#### WHAT YOU NEED TO DO:
All records given below must be printed word for word.

#### THE INPUT:
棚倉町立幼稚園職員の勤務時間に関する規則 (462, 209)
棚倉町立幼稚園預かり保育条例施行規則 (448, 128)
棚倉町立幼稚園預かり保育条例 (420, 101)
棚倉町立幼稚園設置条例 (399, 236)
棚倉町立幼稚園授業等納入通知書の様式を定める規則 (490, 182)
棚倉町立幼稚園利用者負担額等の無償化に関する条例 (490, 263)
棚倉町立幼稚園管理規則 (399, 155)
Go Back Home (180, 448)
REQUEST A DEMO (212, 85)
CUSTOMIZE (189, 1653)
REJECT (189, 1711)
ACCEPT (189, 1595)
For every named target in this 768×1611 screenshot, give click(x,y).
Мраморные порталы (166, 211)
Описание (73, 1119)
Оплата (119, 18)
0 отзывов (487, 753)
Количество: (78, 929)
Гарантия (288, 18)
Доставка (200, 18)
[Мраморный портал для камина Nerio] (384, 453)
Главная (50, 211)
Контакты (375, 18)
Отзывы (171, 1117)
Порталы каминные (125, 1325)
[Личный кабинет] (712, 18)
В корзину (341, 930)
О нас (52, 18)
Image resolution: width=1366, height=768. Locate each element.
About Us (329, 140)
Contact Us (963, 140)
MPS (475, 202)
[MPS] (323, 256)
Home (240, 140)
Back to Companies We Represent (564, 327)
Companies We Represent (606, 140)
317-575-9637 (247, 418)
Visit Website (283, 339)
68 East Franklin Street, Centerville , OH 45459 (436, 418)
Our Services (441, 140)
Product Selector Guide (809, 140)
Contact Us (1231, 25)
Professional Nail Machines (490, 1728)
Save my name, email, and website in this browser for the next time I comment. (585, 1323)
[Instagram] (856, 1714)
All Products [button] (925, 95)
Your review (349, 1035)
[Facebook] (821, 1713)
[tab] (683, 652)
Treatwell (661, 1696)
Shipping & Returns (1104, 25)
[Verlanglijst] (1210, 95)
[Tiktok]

#### OUTPUT FOR THIS EXERCISE:
棚倉町立幼稚園職員の勤務時間に関する規則 (462, 209)
棚倉町立幼稚園預かり保育条例施行規則 (448, 128)
棚倉町立幼稚園預かり保育条例 (420, 101)
棚倉町立幼稚園設置条例 (399, 236)
棚倉町立幼稚園授業等納入通知書の様式を定める規則 (490, 182)
棚倉町立幼稚園利用者負担額等の無償化に関する条例 (490, 263)
棚倉町立幼稚園管理規則 (399, 155)
Go Back Home (180, 448)
REQUEST A DEMO (212, 85)
CUSTOMIZE (189, 1653)
REJECT (189, 1711)
ACCEPT (189, 1595)
For every named target in this 768×1611 screenshot, give click(x,y).
Мраморные порталы (166, 211)
Описание (73, 1119)
Оплата (119, 18)
0 отзывов (487, 753)
Количество: (78, 929)
Гарантия (288, 18)
Доставка (200, 18)
[Мраморный портал для камина Nerio] (384, 453)
Главная (50, 211)
Контакты (375, 18)
Отзывы (171, 1117)
Порталы каминные (125, 1325)
[Личный кабинет] (712, 18)
В корзину (341, 930)
О нас (52, 18)
Image resolution: width=1366, height=768. Locate each element.
About Us (329, 140)
Contact Us (963, 140)
MPS (475, 202)
[MPS] (323, 256)
Home (240, 140)
Back to Companies We Represent (564, 327)
Companies We Represent (606, 140)
317-575-9637 (247, 418)
Visit Website (283, 339)
68 East Franklin Street, Centerville , OH 45459 (436, 418)
Our Services (441, 140)
Product Selector Guide (809, 140)
Contact Us (1231, 25)
Professional Nail Machines (490, 1728)
Save my name, email, and website in this browser for the next time I comment. (585, 1323)
[Instagram] (856, 1714)
All Products [button] (925, 95)
Your review (349, 1035)
[Facebook] (821, 1713)
[tab] (683, 652)
Treatwell (661, 1696)
Shipping & Returns (1104, 25)
[Verlanglijst] (1210, 95)
[Tiktok]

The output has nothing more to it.